マチアス・ブヒンガー / image credit:public domain/wikimedia
5. 物理学を利用してマジックを行ったジョージア・ワンダー
1885年、ジョージア・ワンダー(別名ルル・ハースト)という10代の少女が、薄暗い劇場に集まった大衆の前で驚くべきマジックを披露した。
聴衆の中から選ばれた3人の大柄な男たちが、指示通りに椅子をしっかり押さえた。すると、電気を帯びた嵐の中で超能力を得たとされる、ジョージアが近づいてきて、さっと椅子に触れた。
3人の屈強な男たちががっちり押さえているにもかかわらず、椅子がとんでもない勢いで飛び始めたのだ。群衆はこのパフォーマンスに熱狂した。
ジョージア・ワンダーは、自然の法則を無視したように見える、このマジックで聴衆を沸かせた奇術師のひとりだ。
ジョージアの場合、ショーマンシップとストーリーテリング、そして、物理学の「軸と支点の定理」の高度な理解をうまく組み合わせたショーを演じたのだ。
以下の写真は、ルルが男たちの体重を逆手にとって操作するために、てこの支点を利用して、常識をくつがえしたかのように見せたトリックだ。
ジョージア・ワンダーのマジック / image credit:public domain/wikimedia
だが、現実の科学を利用して、多くの人に自分には超能力があると信じさせるのがマジックでないのなら、なにがマジックなのか、わからない。
6. マジシャンの手引書「ホーカス・ポーカス・ジュニア」
古い時代の舞台マジックについて、アドバイスが欲しいのなら、事欠かない。例えば、1634年の本『ホーカス・ポーカス・ジュニア:The Anatomie of Legerdemain』は、手品の解剖学、つまり奇術の技を適切な色で完全に、わかりやすく、正確に説明していて、ド素人でも、少し練習すれば、完璧に学ぶことができる可能性を秘めている。
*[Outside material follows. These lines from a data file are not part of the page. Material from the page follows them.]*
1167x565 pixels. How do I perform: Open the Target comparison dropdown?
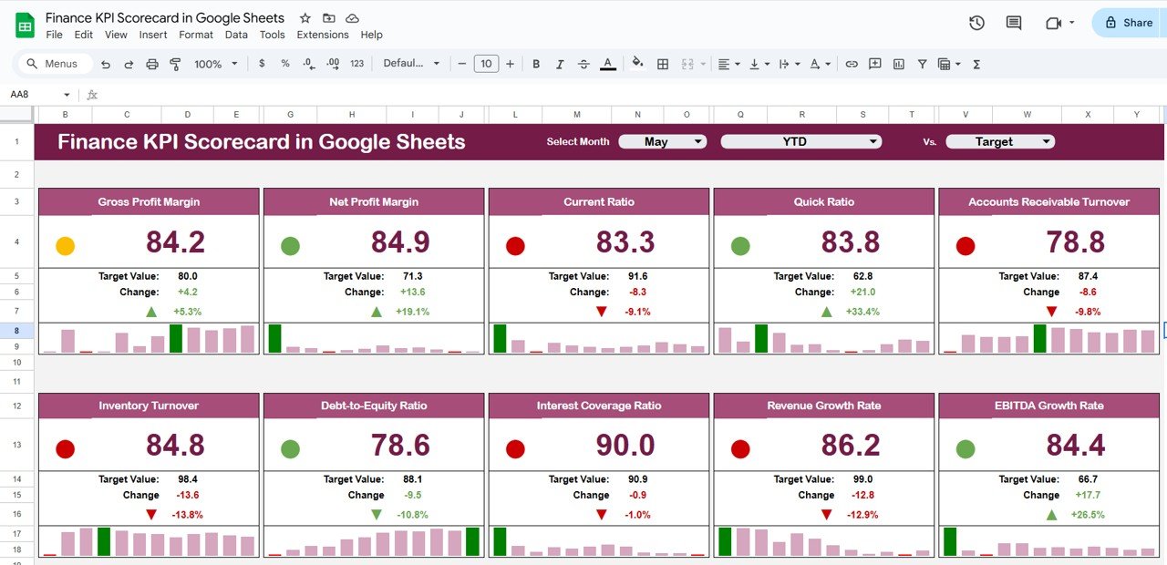pyautogui.click(x=1000, y=141)
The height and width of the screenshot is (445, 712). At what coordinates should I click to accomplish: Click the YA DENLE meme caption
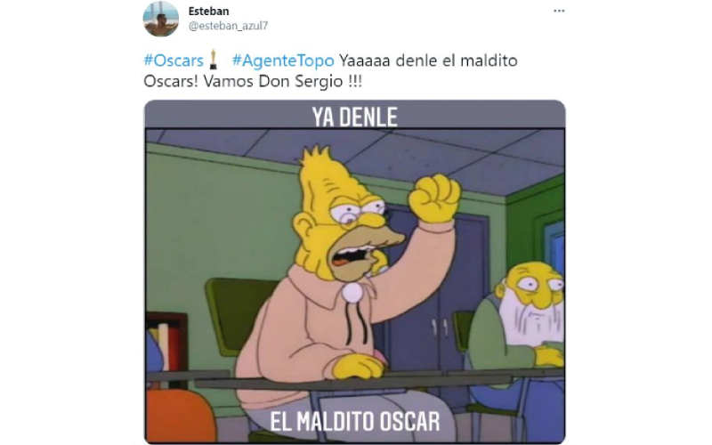[x=354, y=117]
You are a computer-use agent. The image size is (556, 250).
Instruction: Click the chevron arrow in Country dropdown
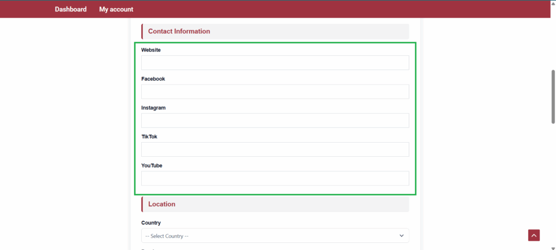(401, 236)
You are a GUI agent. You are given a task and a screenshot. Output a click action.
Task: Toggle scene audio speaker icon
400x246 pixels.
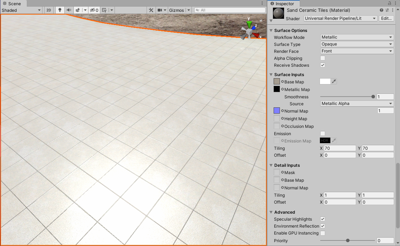[69, 10]
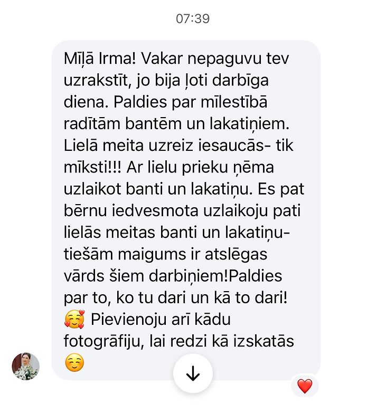Tap the smiling face with hearts emoji
This screenshot has width=386, height=405.
click(x=74, y=319)
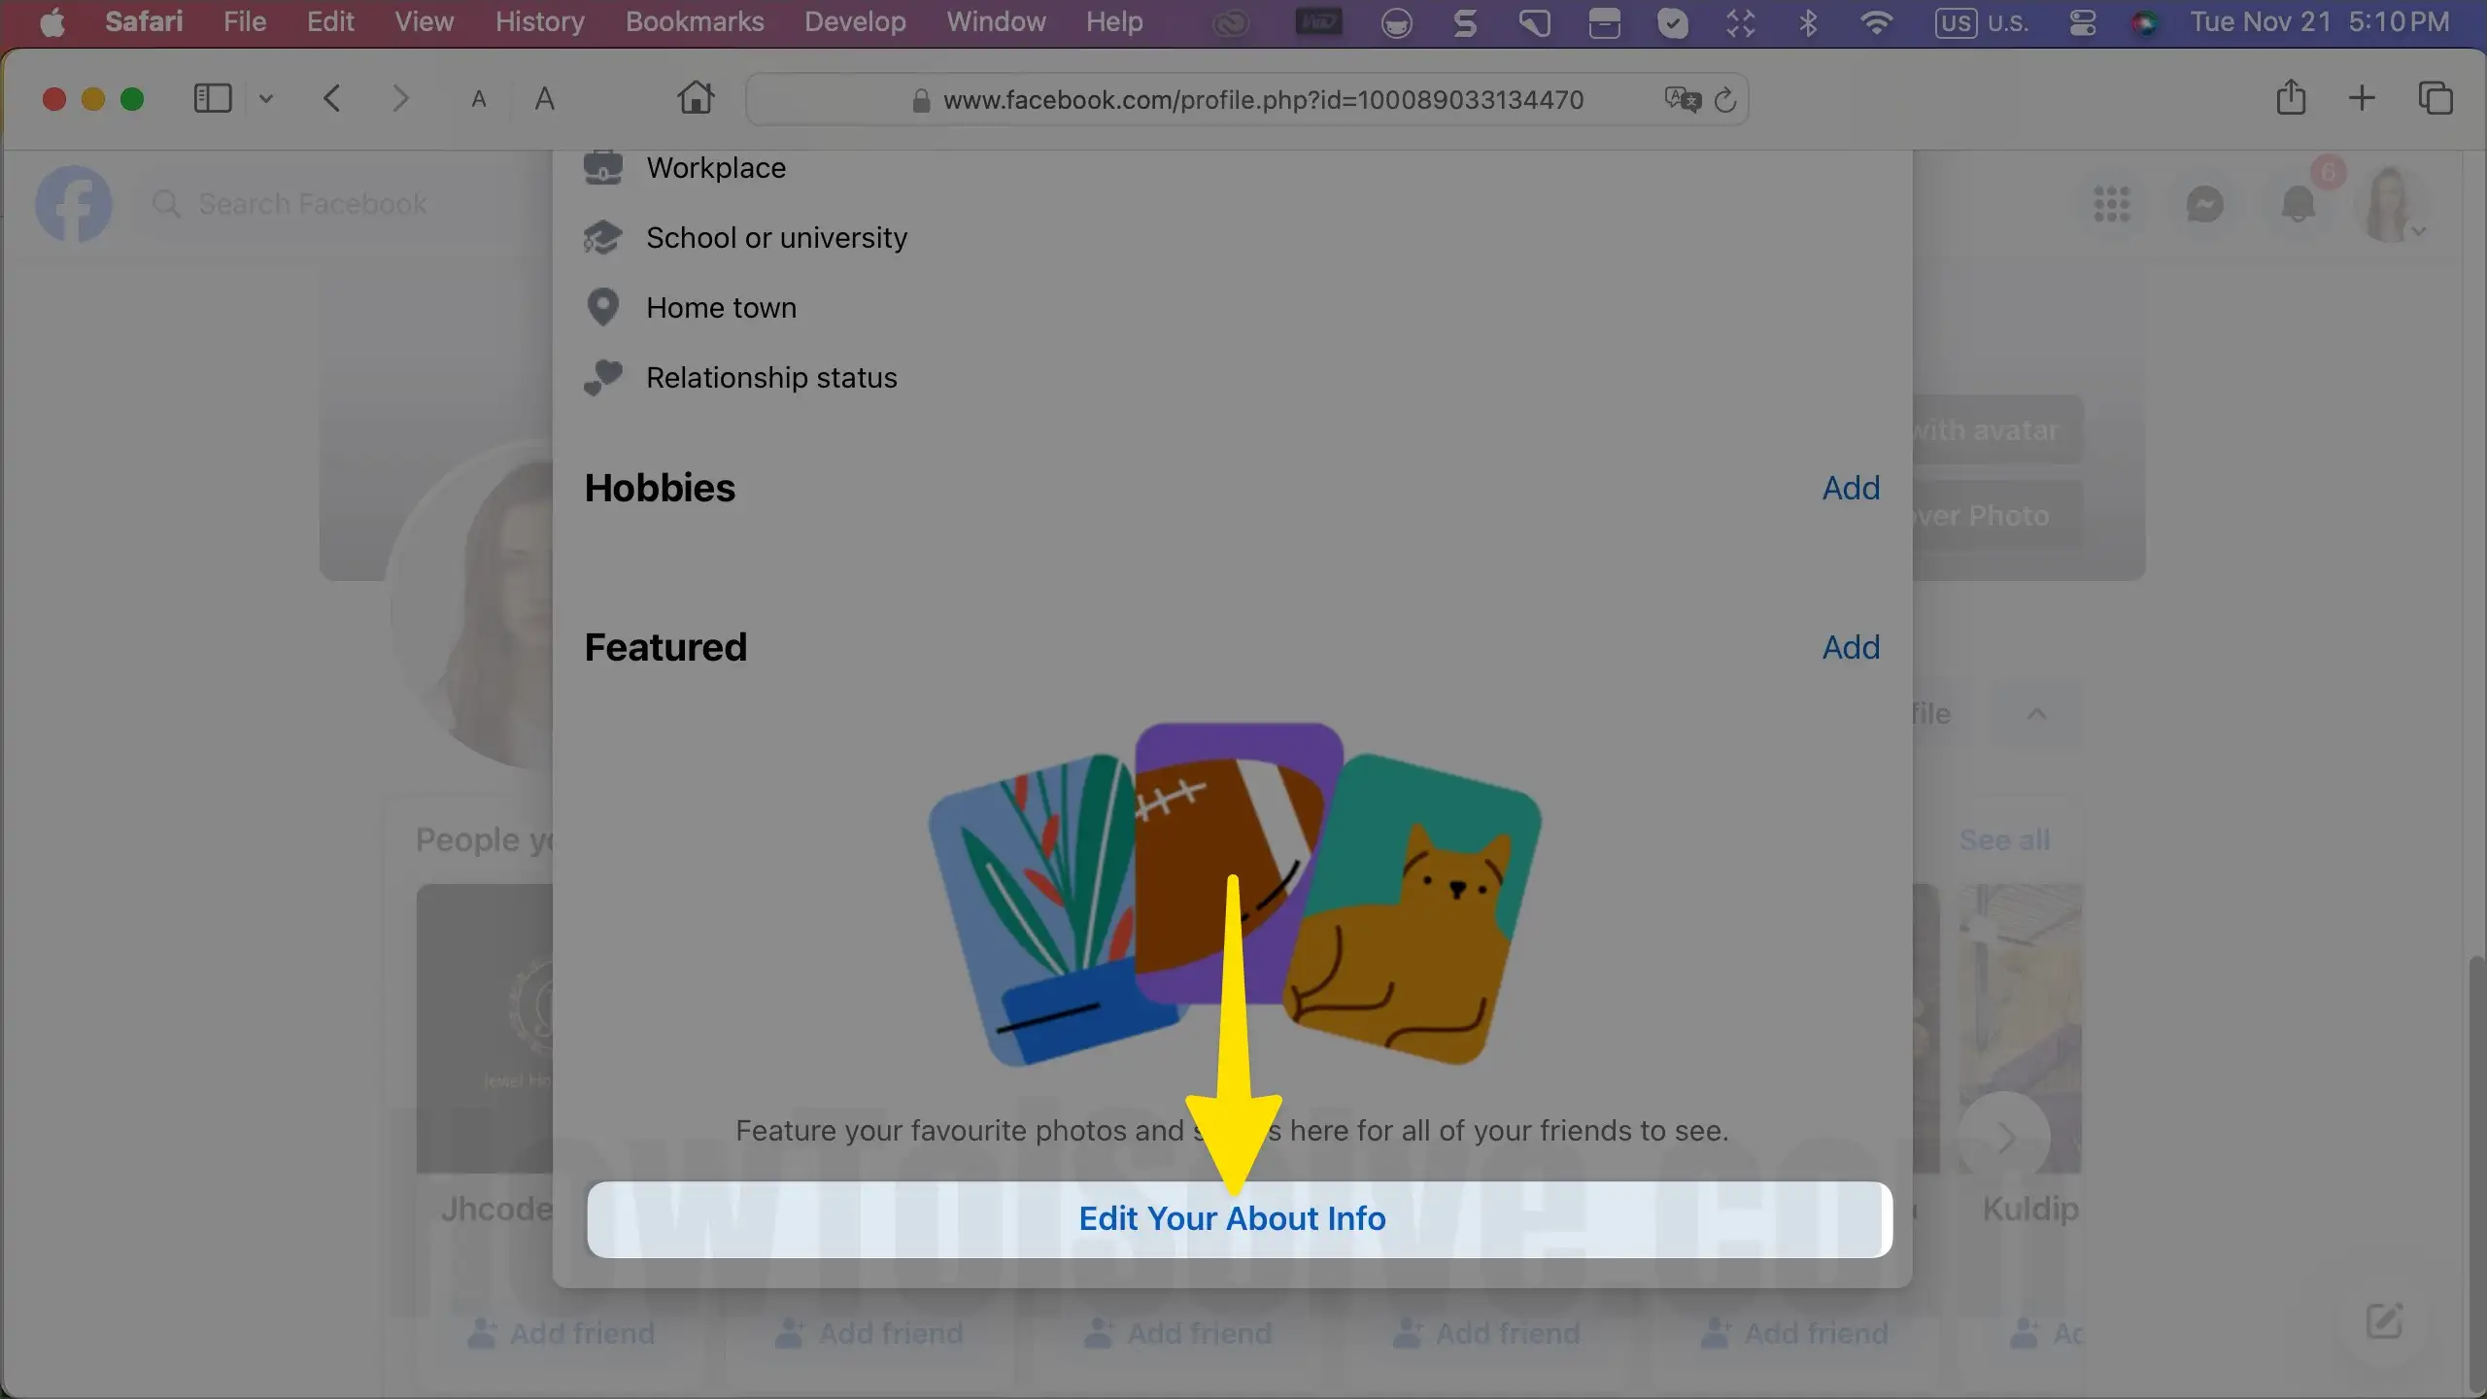Open the account profile picture menu
2487x1399 pixels.
point(2390,204)
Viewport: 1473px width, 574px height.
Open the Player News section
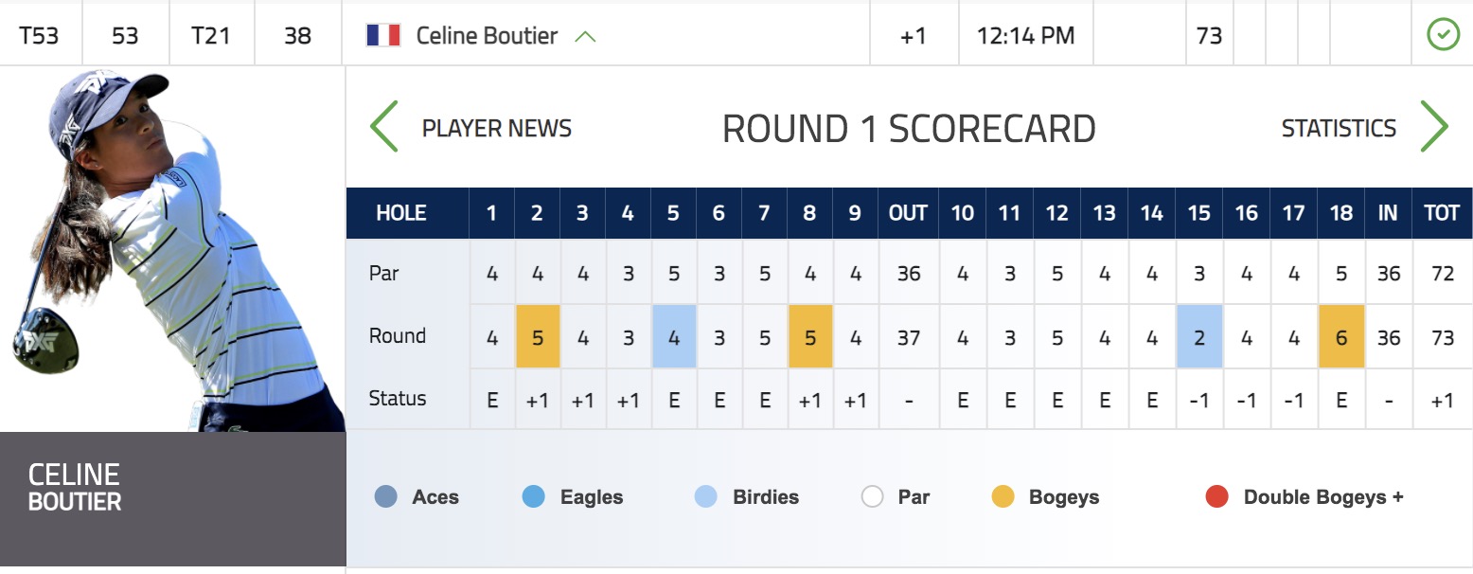point(497,128)
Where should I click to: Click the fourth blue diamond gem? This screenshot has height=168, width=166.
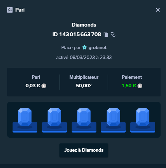click(113, 117)
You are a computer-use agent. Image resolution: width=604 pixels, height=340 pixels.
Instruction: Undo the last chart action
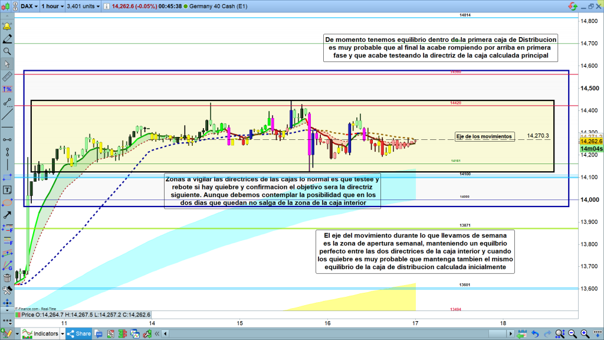click(534, 334)
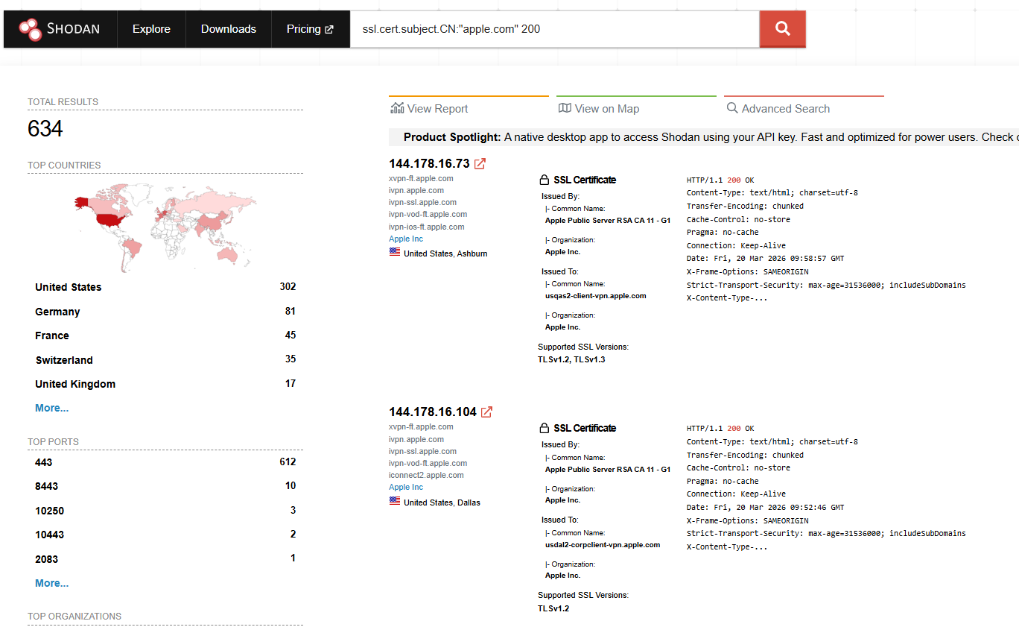Screen dimensions: 1019x627
Task: Click the red search magnifier button
Action: (782, 29)
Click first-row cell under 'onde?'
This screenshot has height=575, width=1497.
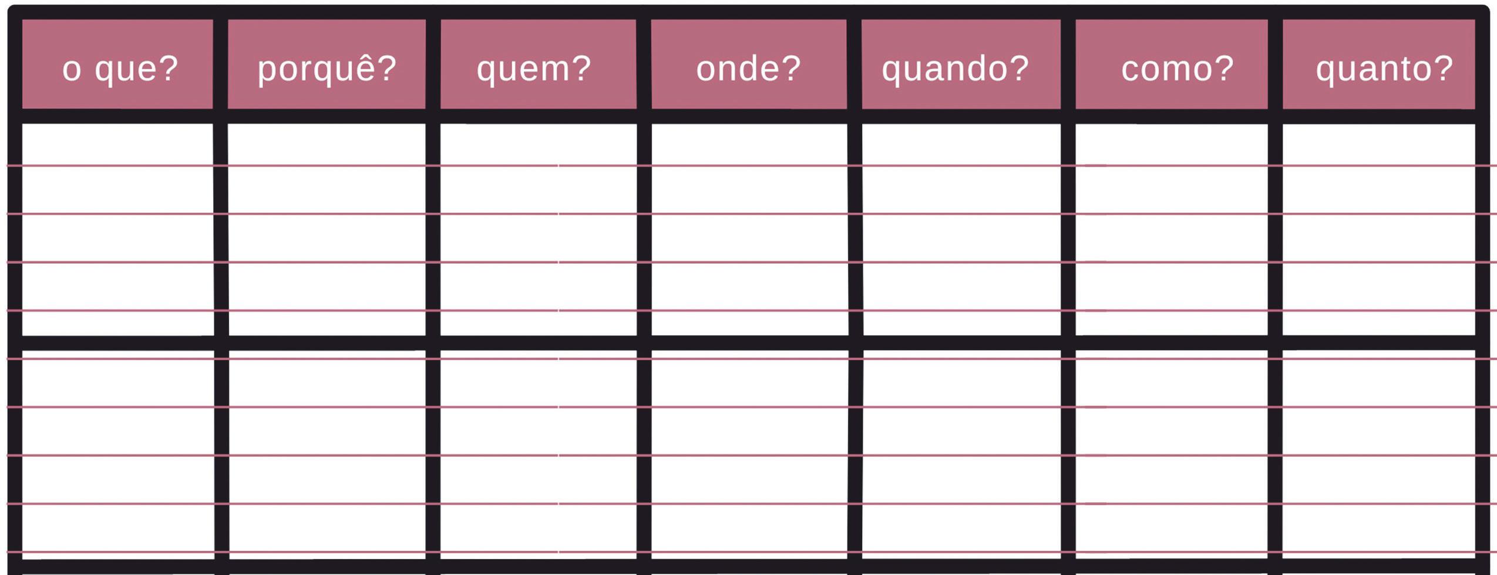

この本では、次のようにアドバイスしている。
第一に、無謀とも思えるくらいの、大胆な精神の持ち主でなくてはならない。
第二に、敏捷であざやかな手管を見せなくてはならない。
第三に、奇妙な用語や強調された言葉を使わなくてはならない。
第四に、こちらのやり方を、厳しく入念に観察する観客の目をそらすような身のこなし
7. マジックには知識と頭の良さが必要
19世紀の有名な奇術師、ハリー・ケラーのアドバイスは次のようなことだ。
完璧に秩序立った、実際に自動的に刻み込まれる記憶、おびただしい言語の知識、これらが多ければ多いほど良い
自分の頭を切断する」という、ハリー・ケラーの最新トリックを紹介する劇場ポスター / image credit:public domain/wikimedia
8. マジシャンに必要なのは器用さ
19世紀のフランス人の奇術師、ジャン=ウジェーヌ・ロベール・ウーダンは、次のようなアドバイスをした。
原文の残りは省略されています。